| 
DATA
LOSS PREVENTION
RISE
OF THE 'BUSINESS WORM'?
MIMEsweeper
EMAIL MANAGED SERVICE
BE
AFRAID. BE VERY AFRAID.
Spam-advertised
Domain Names and the SURBL
By John
Graham-Cumming
It's a
pretty simple and obvious idea: most spam contains a URL leading
you to the spammer's web site. If you could just build a list
of those “spam advertised domains” then it would
be trivial to build a spam filter. If a message contains a
spammy URL then it's spam, if it doesn't then it is not.
The SURBL
service (http://www.surbl.org/)
does just that. And it does it in a way that makes it trivial
to add to a spam filter; all that's needed is a DNS query.
SURBL
stands for Spam URI Realtime BlockLists |
DNS is
the system used to translate friendly domain names (such as
www.clearswift.com)
into IP addresses that a web browser can use to retrieve web
pages. For example, when you type www.clearswift.com your
web browser does a DNS query and is told to go to IP address
213.146.158.137.
The SURBL
service uses the same mechanism to translate the name of a
web site into either an error (meaning that the web site is
not run by a spammer) or a valid IP address (meaning that
the web site is used by a spammer). By checking web sites
present in email using the SURBL it's possible to rapidly
decide whether a message is likely to be spam, or not.
Anecdotal
evidence is that SURBL catches around 80% of spam with a false
positive rate of less than 0.1% (that is it will incorrectly
identify less than 1 in 1,000 genuine messages as spam). The
SURBL is one of a number of layered spam fighting techniques
that Clearswift uses in its SpamLogic™ technology.
The SURBL
doesn't catch 100% of spam for a few reasons:
1.
Not all spam contains a URL
For example, 419/Nigerian scams offering to give you 10% of
some huge amount of money if you'll just help move it out
of some foreign country usually contain phone numbers or email
addresses for contact. It's also quite common for some Russian
language spam to contain full contact details for the spammer
include address and phone number, yet no URL.
2.
Some spammers actively try to evade a filter from realizing
there's a URL present
They use, for example, “the tURLing test” trick
in The Spammers'
Compendium-(http://www.jgc.org/tsc/)
to obfuscate the URL. Instead of putting www.spammysite.com
in their spam they'll give instructions to the user: “Type
www.spammy followed by site.com in your browser's address
bar”. Since not even the best spam filters can read
English, the name of the spammer's web site can't be checked
against the SURBL. Naturally spammers would prefer not to
do this as it reduces the likelihood that you'll visit their
site.
3.
The SURBL itself is not updated in real time
To prevent false positives SURBL entries are made with great
care and examined by a person before a web site is blacklisted.

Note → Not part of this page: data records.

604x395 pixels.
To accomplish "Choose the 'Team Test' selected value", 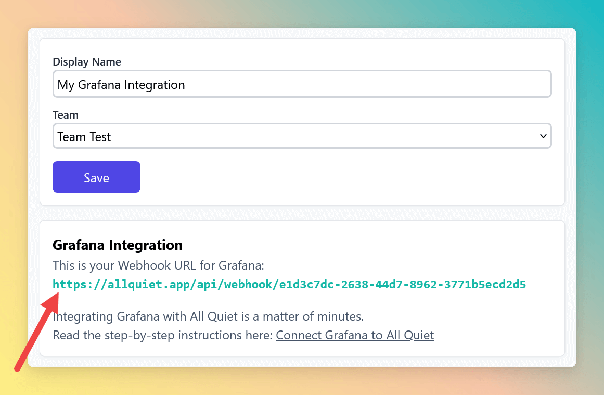I will (84, 137).
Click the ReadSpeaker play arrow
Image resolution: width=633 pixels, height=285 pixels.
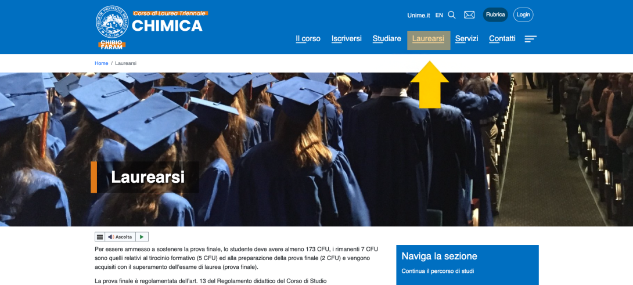pos(142,237)
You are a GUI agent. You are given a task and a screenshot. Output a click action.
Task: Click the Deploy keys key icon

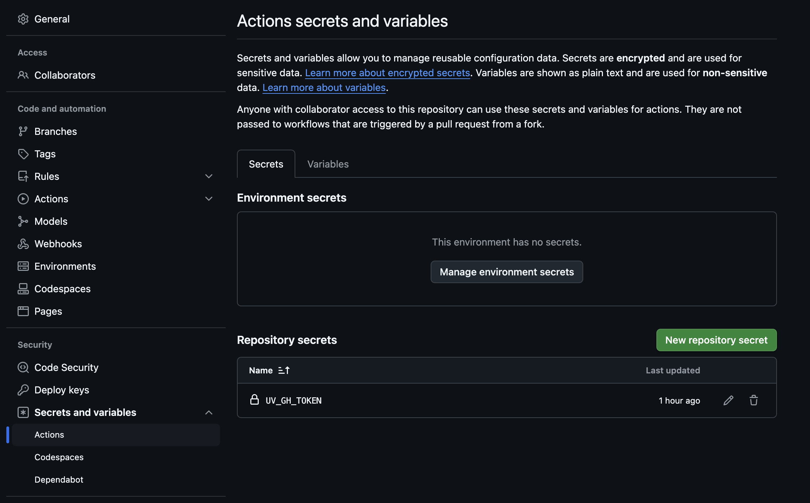(23, 390)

Where SURBL data comes from
The domain names in the SURBL come from six distinct sources
(you can see full information about these sources here: http://www.surbl.org/lists.html):
1. SpamCop
(http://www.spamcop.net/):
domains reported to SpamCop from within spam messages. About
1.5% of SURBL entries come via SpamCop and are referred to
as the [sc] data in the SURBL documentation.
2. SpamAssassin
rule sets: a number of SpamAssassin rule sets have been turned
into SURBL entries with additional domains from SARE (see
http://www.rulesemporium.com/)
to form the [ws] data set which accounts for about 36% of
SURBL entries.
3. Phishing
lists from MailSecurity (http://www.mailsecurity.net.au/)

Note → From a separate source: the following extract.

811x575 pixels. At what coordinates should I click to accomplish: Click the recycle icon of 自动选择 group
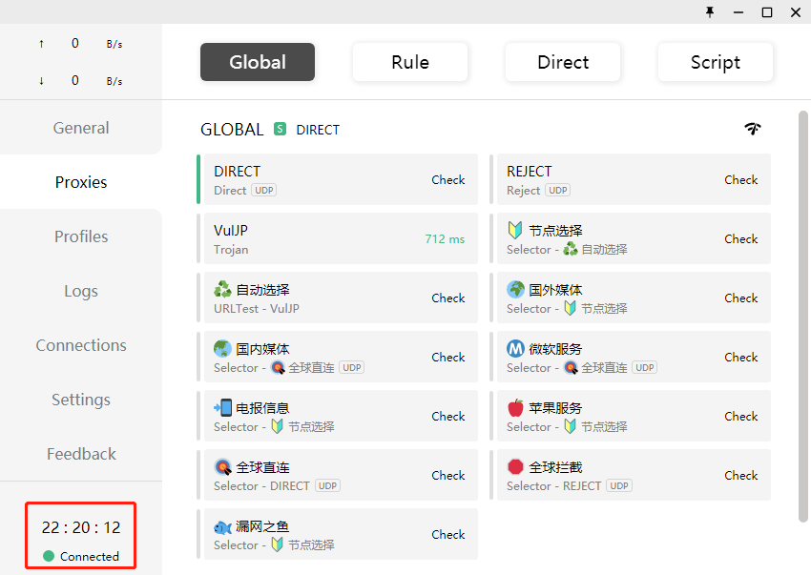222,290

and MailPolice (http://rhs.mailpolice.com/#rhsfraud).
This [ph] list accounts for about 1.5% of SURBL entries.
4. OutBlaze
(http://www.outblaze.com/)
data (the [ob] list), which makes up around 61% of the SURBL
data, is collected from a large set of spam traps run by OutBlaze.
5. AbuseButler
(http://www.abusebutler.com/)
provides the [ab] list of domains that makes up about 0.5%
of the SURBL list.
6. The
[jp] list comes from jwSpamSpy (http://www.joewein.de/sw/jwSpamSpy/)
and Prolocation (http://www.prolocation.net/)
and makes up 55% of the domains in the SURBL list.
(Note
that the percentages sum to more than 100% because some domains
appear on more than one list). There's also a [multi] list
which combines all of the above into a single data source.
Using
SURBL
To use the SURBL it's simply a matter of doing the following:
1. Spot
a domain name in an email message (e.g. www.jgc.org).
This might be simple if the spammer has just included the
domain name, or might require a smart filter to undo some
level of obfuscation to get to the actual name.
2. Strip
the domain name down to the top level part (.com) and the
first name before that (clearswift.com). This step needs to
take into account the rules for domain names (e.g. .co.uk
is the top level part for a UK company, or .co.tw for a company
in Taiwan).
3. Make
a DNS query for that name with the appropriate SURBL list
name appended (to check clearswift.com on the [multi] list
the DNS query would be for clearswift.com.multi.surbl.org).
(See below for a list of possible suffixes if you want to
check a name on a specific SURBL list.)
4. Perform
the DNS query. If it comes back with an IP address in the
form 127.0.0.X then the domain name is bad and the message
is spam. If the DNS query fails then the domain name is not
part of the SURBL and hasn't been seen in spam (perhaps, yet!).
You can
test the SURBL yourself just using the ping program. For example,
pinging clearswift.multi.surbl.org tells me (the ping program
is present on both Unix and Windows; in Unix bring up a shell,
or Windows run cmd.exe):
$
ping clearswift.com.multi.surbl.org
ping: unknown host clearswift.com.multi.surbl.org
Phew!
clearswift.com is not a spammy web site. Here's what happens
for a spammy site
$
ping fakerolex.biz.multi.surbl.org
PING fakerolex.biz.multi.surbl.org (127.0.0.84)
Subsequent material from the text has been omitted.